Saved data entries
###

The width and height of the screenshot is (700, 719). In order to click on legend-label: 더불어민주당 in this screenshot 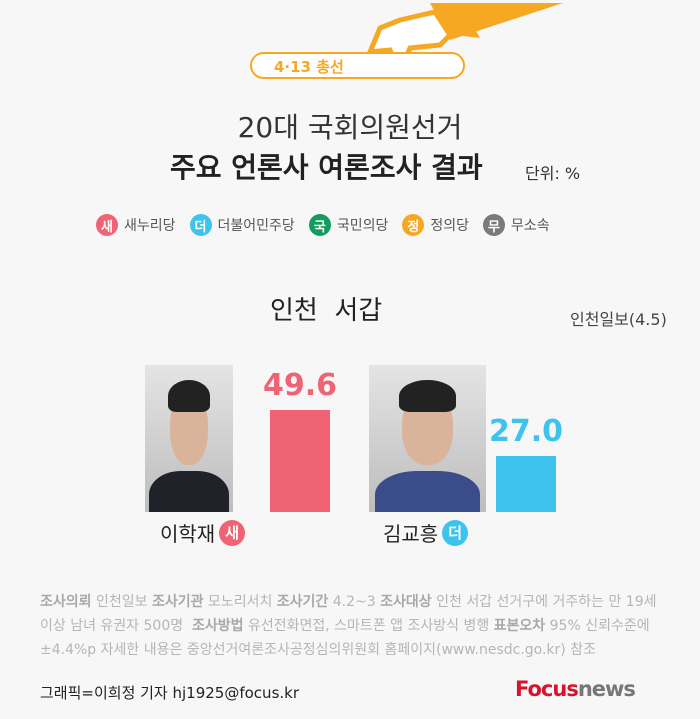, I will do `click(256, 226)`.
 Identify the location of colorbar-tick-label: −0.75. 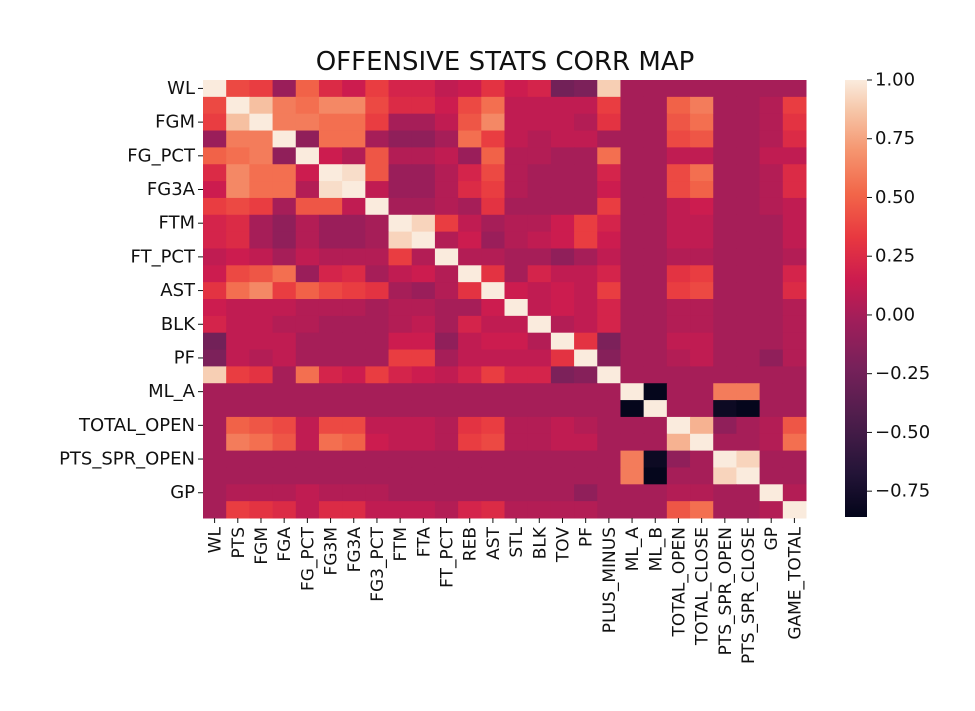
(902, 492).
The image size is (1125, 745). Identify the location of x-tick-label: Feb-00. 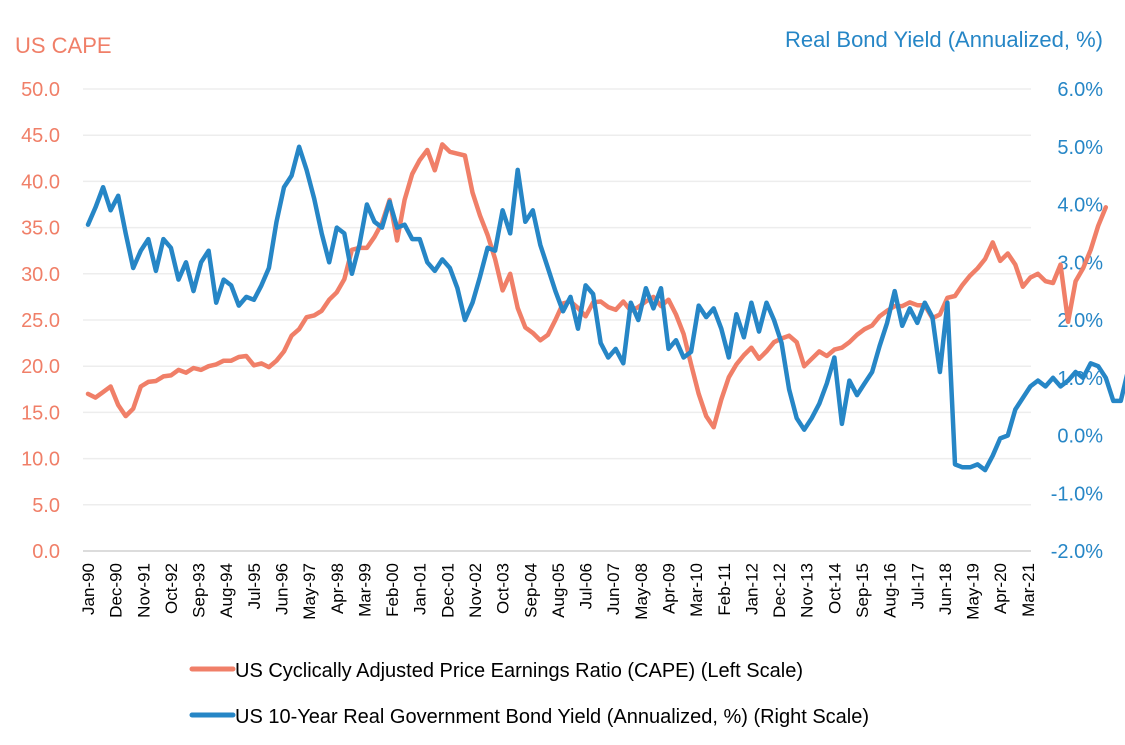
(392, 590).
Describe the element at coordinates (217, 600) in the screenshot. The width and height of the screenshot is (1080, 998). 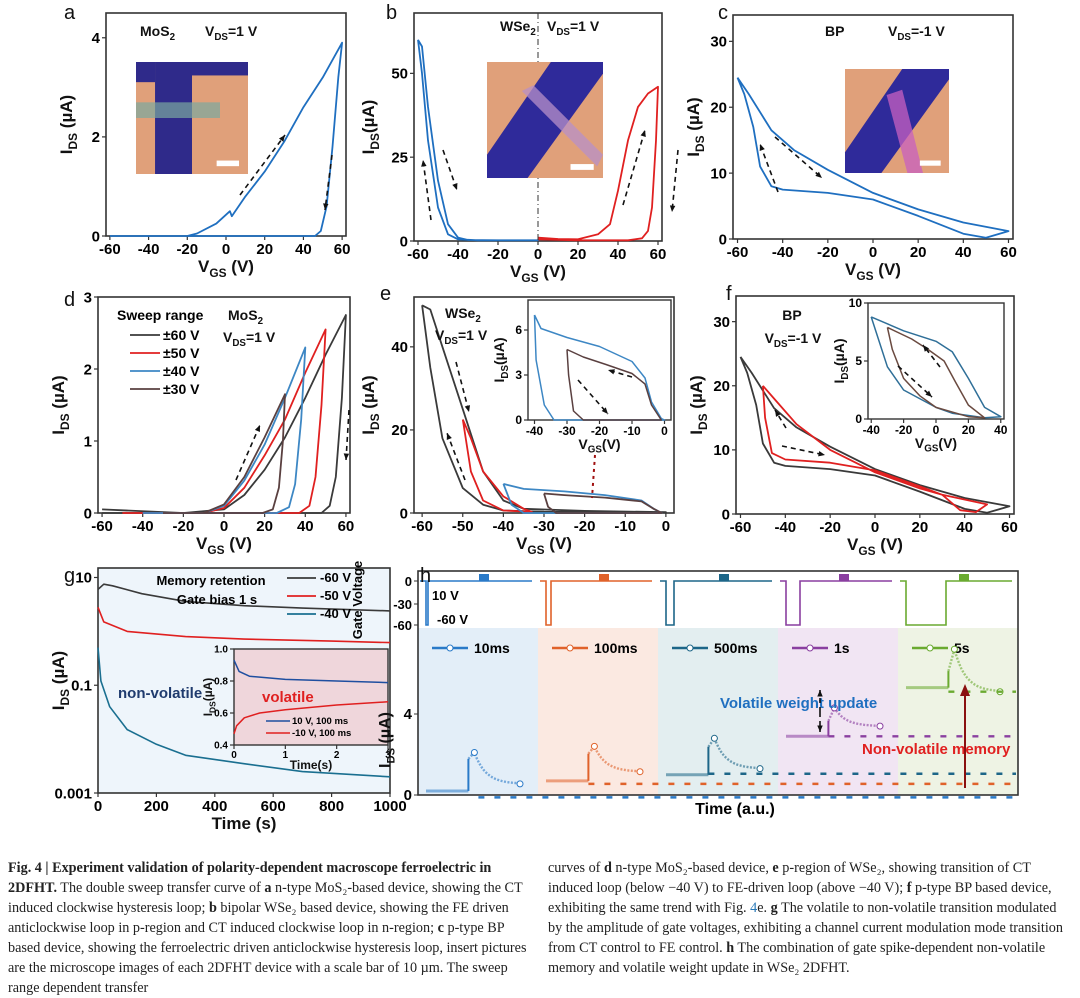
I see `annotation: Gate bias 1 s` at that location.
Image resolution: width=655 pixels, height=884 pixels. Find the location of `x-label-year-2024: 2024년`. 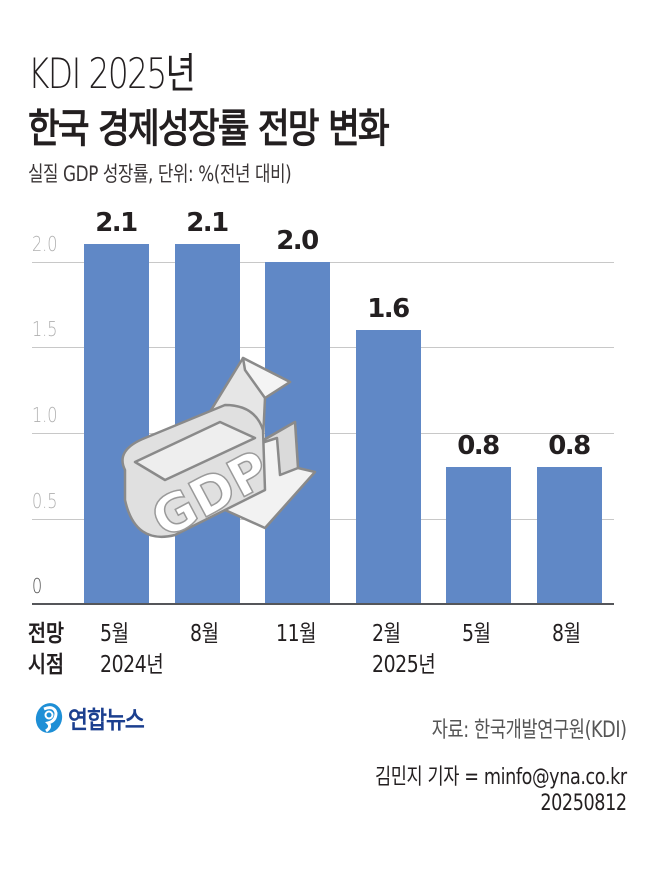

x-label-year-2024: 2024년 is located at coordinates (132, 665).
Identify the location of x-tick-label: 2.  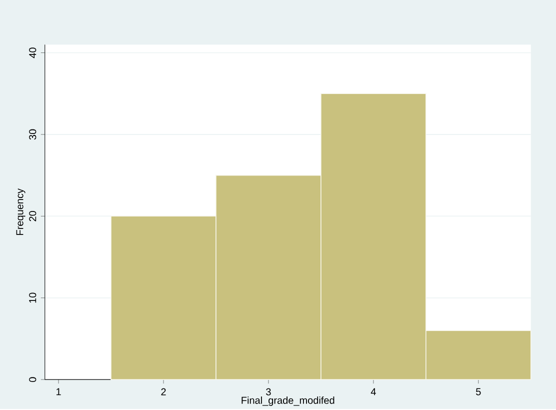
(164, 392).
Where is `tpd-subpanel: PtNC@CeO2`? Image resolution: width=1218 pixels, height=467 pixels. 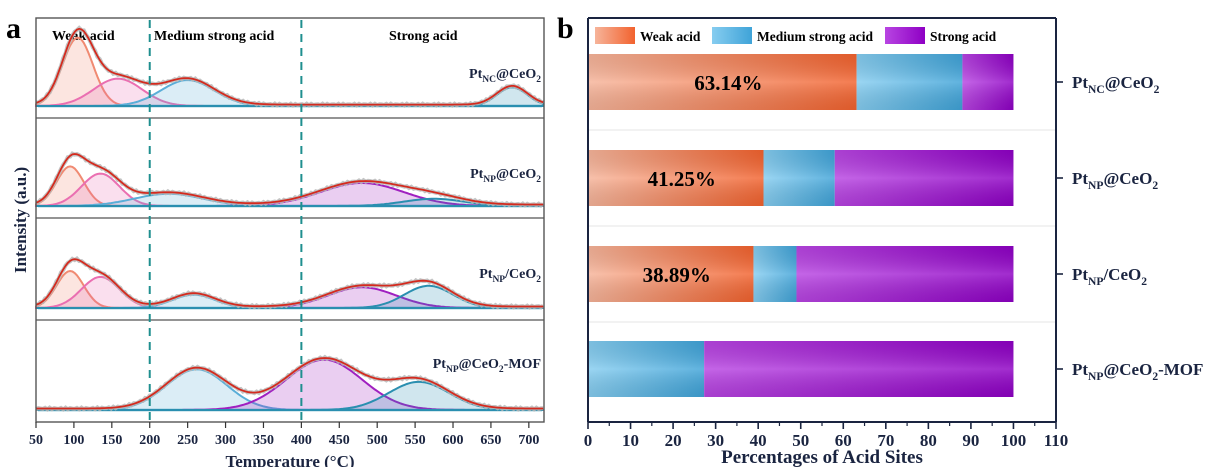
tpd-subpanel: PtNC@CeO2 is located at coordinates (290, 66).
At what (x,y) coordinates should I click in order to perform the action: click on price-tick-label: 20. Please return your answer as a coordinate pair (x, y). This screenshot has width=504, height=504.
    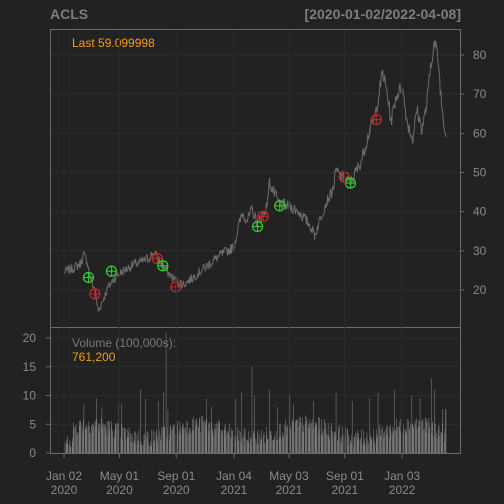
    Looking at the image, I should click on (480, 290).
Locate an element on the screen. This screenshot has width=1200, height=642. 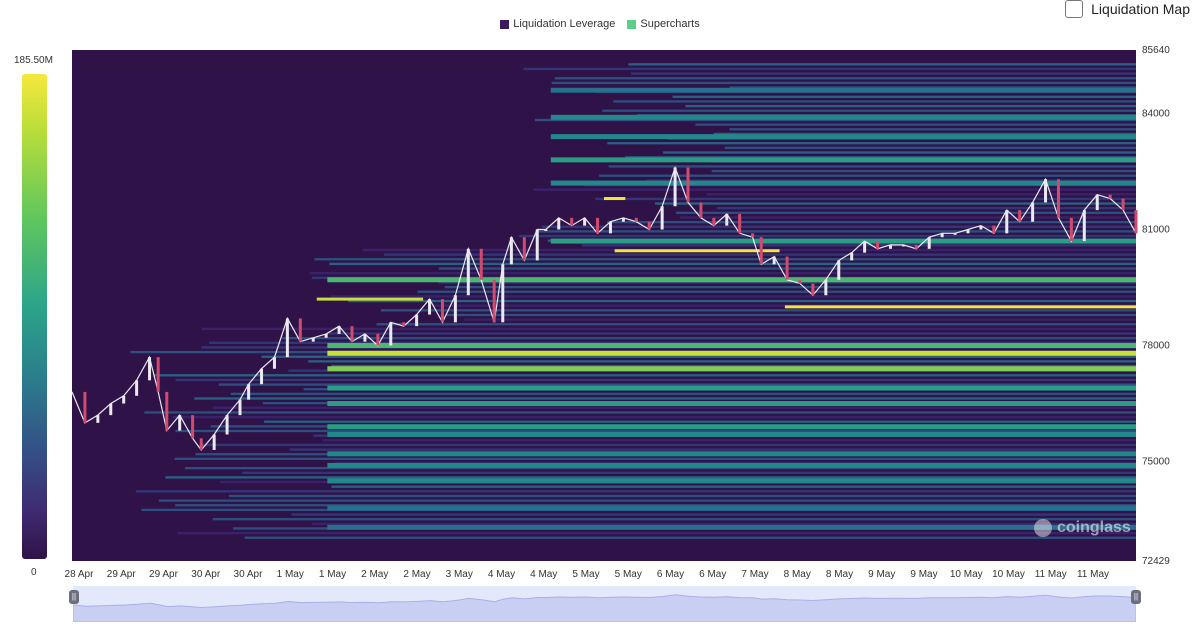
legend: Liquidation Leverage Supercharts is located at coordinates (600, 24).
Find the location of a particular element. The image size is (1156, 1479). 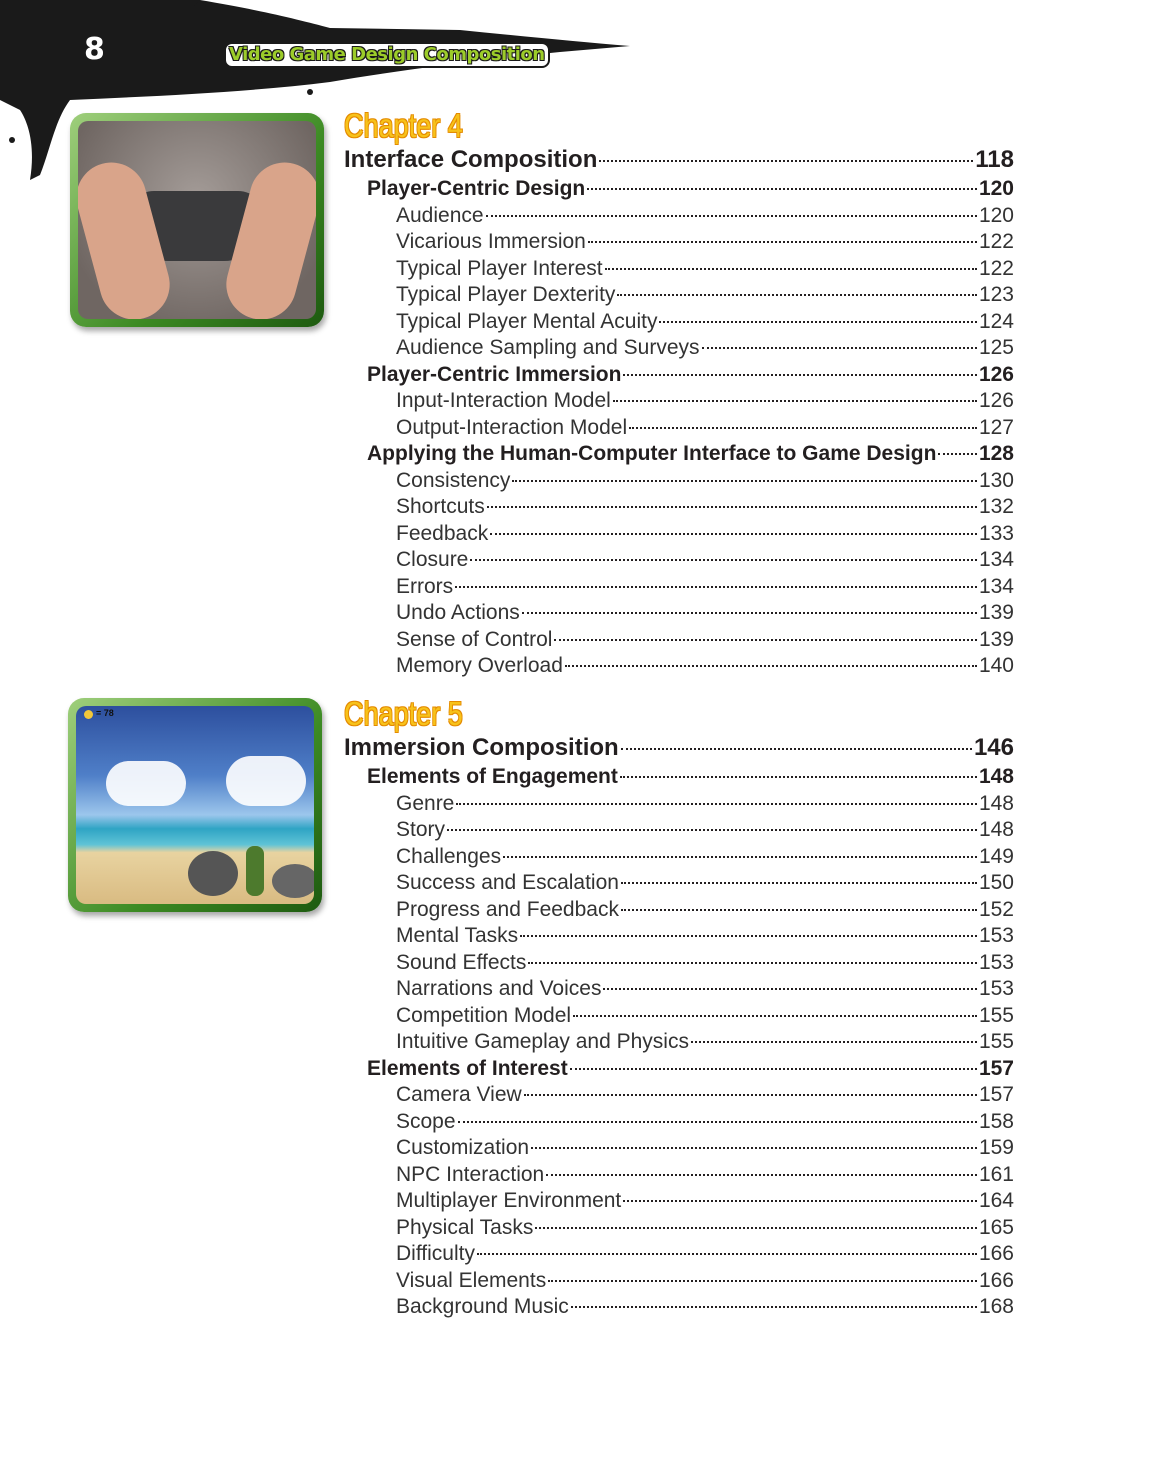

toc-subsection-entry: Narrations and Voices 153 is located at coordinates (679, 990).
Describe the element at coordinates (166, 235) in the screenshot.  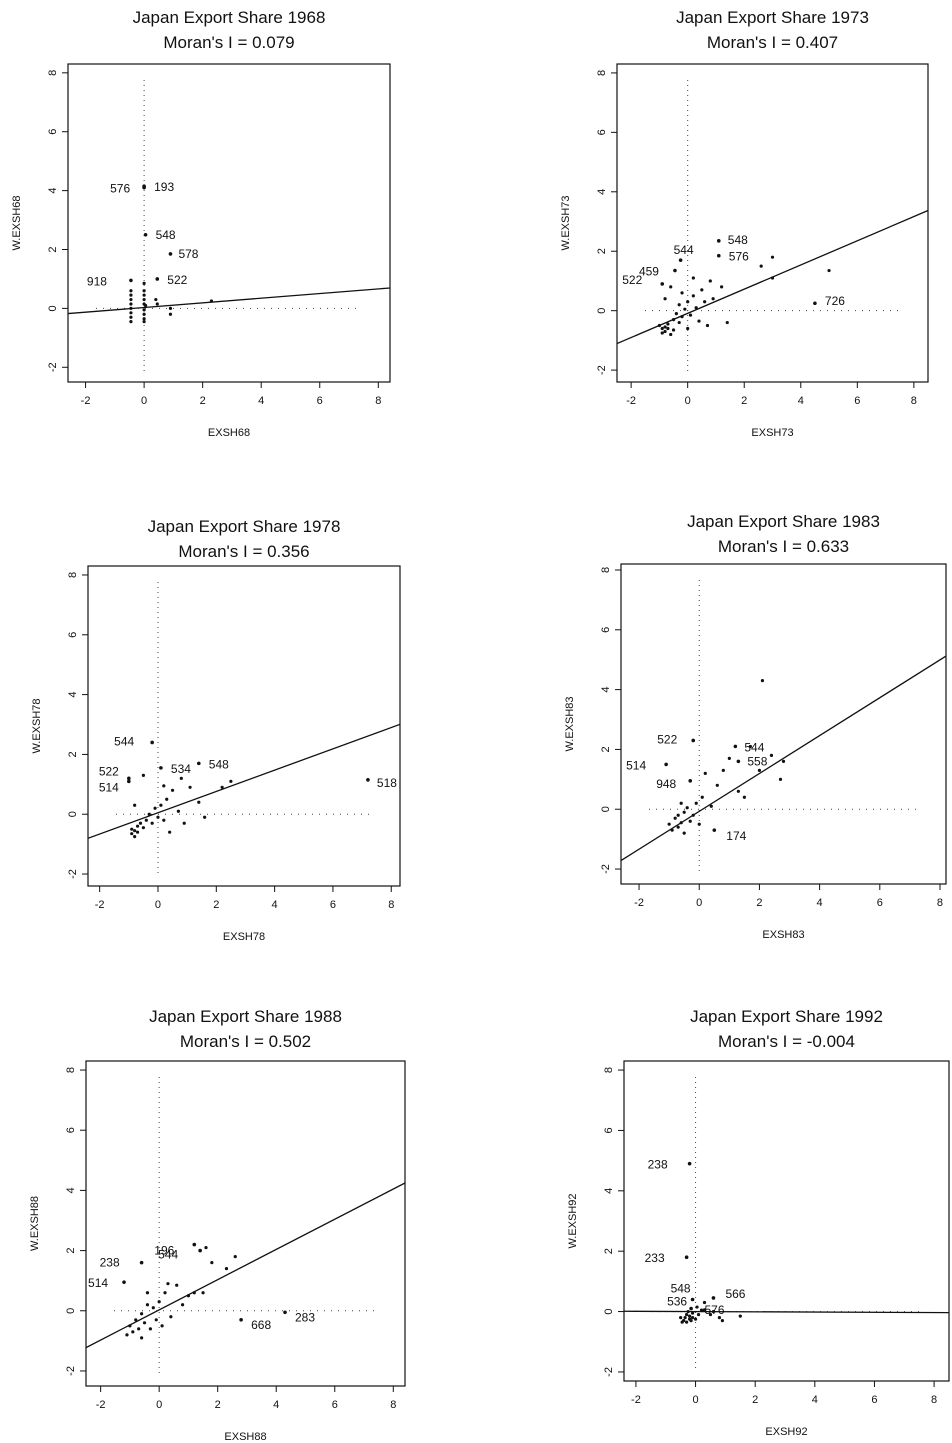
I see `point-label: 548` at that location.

###

**Task directions**
Copy the lines of the material word for word, starting with the line that contains "pixels, height=467 pixels." and ending after the line that contains "tpd-subpanel: PtNC@CeO2 is". Keep the pictures out of your answer.

**Output**
Where is `tpd-subpanel: PtNC@CeO2`? Image resolution: width=1218 pixels, height=467 pixels. 
tpd-subpanel: PtNC@CeO2 is located at coordinates (290, 66).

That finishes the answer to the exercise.